Vor allem, weil die restlichen, vollwertigen Songs zwischen East Coast-Oldschool-Clan-Vibe und beinahe analoger The Roots-Physis ohne Feuerwerk doch zum absolut solidesten gehören, was die seit 2001 kaum noch relevante Gruppe abgeliefert hat. Gleich das mit seinem organischen Beat, Pianolauf und bestens routinierten Bars von Ghostface Killah und Mastermind RZA eröffnende On That Shit Again legt sich unaufgeregt in eine smoothe Klasse. Seen a Lot of Things geht mit einem leicht rockigen R&B-Anstrich samt Reakwon-Können mehr nach vorne und bekommt einen geschmeidigen Soulpop-Hook von Harley als Refrain, ist ein angenehmer Ohrwurm ohne Penetranz. Das lauernde Do the Same as My Brother Do ist unterschwellig pulsierend, eine typische RZA-im-Score-Modus-Arbeit. Die nuancierten Streicher und subtilen Gitarren verleihen dem unermüdlich marschierenden Song eine latent halluzinierende Entspannung, bevor im Titelsong feine Drums den immer wieder durchatmenden Track dynamisch unterspülen und sich Capadonna aufzeigend in das EP-übergreifend personell nur zu sechst auftretende Clan-Outfit einfügt.

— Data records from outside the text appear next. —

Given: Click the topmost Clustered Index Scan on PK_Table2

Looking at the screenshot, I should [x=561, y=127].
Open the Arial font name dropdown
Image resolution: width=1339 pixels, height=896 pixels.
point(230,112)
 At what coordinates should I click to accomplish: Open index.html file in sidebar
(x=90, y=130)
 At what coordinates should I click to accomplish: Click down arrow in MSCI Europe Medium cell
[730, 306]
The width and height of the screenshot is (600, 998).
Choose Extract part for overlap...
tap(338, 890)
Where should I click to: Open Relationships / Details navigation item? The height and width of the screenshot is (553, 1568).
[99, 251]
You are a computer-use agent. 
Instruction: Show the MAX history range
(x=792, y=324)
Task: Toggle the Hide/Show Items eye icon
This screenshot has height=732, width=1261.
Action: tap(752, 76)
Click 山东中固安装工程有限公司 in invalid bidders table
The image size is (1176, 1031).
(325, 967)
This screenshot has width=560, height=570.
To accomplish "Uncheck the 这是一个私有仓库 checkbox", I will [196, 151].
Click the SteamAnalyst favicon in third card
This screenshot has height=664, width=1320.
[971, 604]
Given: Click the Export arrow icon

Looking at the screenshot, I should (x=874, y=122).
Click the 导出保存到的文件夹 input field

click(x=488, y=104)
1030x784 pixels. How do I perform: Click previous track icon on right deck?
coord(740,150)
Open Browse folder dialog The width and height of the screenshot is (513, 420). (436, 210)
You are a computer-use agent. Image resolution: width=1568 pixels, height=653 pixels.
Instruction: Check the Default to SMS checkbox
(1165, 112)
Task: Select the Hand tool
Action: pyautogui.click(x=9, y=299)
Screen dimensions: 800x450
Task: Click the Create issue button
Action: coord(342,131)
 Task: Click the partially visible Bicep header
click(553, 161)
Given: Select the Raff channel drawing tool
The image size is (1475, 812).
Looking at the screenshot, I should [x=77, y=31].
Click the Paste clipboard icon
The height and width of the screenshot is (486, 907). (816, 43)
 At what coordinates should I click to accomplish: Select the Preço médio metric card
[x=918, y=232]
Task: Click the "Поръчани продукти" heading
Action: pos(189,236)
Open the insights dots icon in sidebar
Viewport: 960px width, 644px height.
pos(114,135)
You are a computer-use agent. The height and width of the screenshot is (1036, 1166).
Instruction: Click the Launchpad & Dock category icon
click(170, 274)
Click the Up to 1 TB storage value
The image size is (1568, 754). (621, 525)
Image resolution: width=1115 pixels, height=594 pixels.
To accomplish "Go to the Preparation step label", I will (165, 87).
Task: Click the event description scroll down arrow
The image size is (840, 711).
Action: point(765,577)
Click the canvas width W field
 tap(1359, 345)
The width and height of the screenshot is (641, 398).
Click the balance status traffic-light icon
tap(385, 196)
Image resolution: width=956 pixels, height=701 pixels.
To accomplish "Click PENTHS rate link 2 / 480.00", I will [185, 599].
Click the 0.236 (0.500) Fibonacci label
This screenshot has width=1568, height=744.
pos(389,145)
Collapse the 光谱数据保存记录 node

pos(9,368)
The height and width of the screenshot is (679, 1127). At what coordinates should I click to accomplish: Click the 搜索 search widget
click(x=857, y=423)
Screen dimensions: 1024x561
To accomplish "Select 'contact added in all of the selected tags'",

Wer von dem Kollektiv irgendeine Form von herausragender Ambition oder nachhaltig aus der Diskografie strahlendem Genie erwartet, kann freilich abdrehen: Jede Minute hier ist in der Vergangenheit verhaftet und will niemandem etwas beweisen. Jeder Rhyme, jeder Beat existiert gefestigt, aber ohne Hunger. Ohne Klassikeranspruch (und substantiell eher Appetithappen als sättigende Gewichtszunahme) gelingt all das wie im Vorbeigehen allerdings doch soviel müheloser und bestimmter, als nahezu alles seit dem noch tollen Iron Flag.
Weswegen der Wu-Tang Clan mit der Of Mics and Men-EP unterstreicht, wie gut man auch auf Autopilot und Sparflamme ist, während der ganze Mumblecore- und Trap-Rotz im Rückspiegel versumpert – man sich selbst aber eben auch einen kleinen Bärendienst erwiesen hat. Immerhin kehren die Dokumentation samt ein hemmungslos in Erinnerungen schwelgender Soundtrack auch hervor, dass es eine Zeit gab, in der Veröffentlichungen des Clans ein über die Genregrenzen aufregendes Spektakel waren und nicht nur der kommerzielle Aspekt im Vordergrund stand.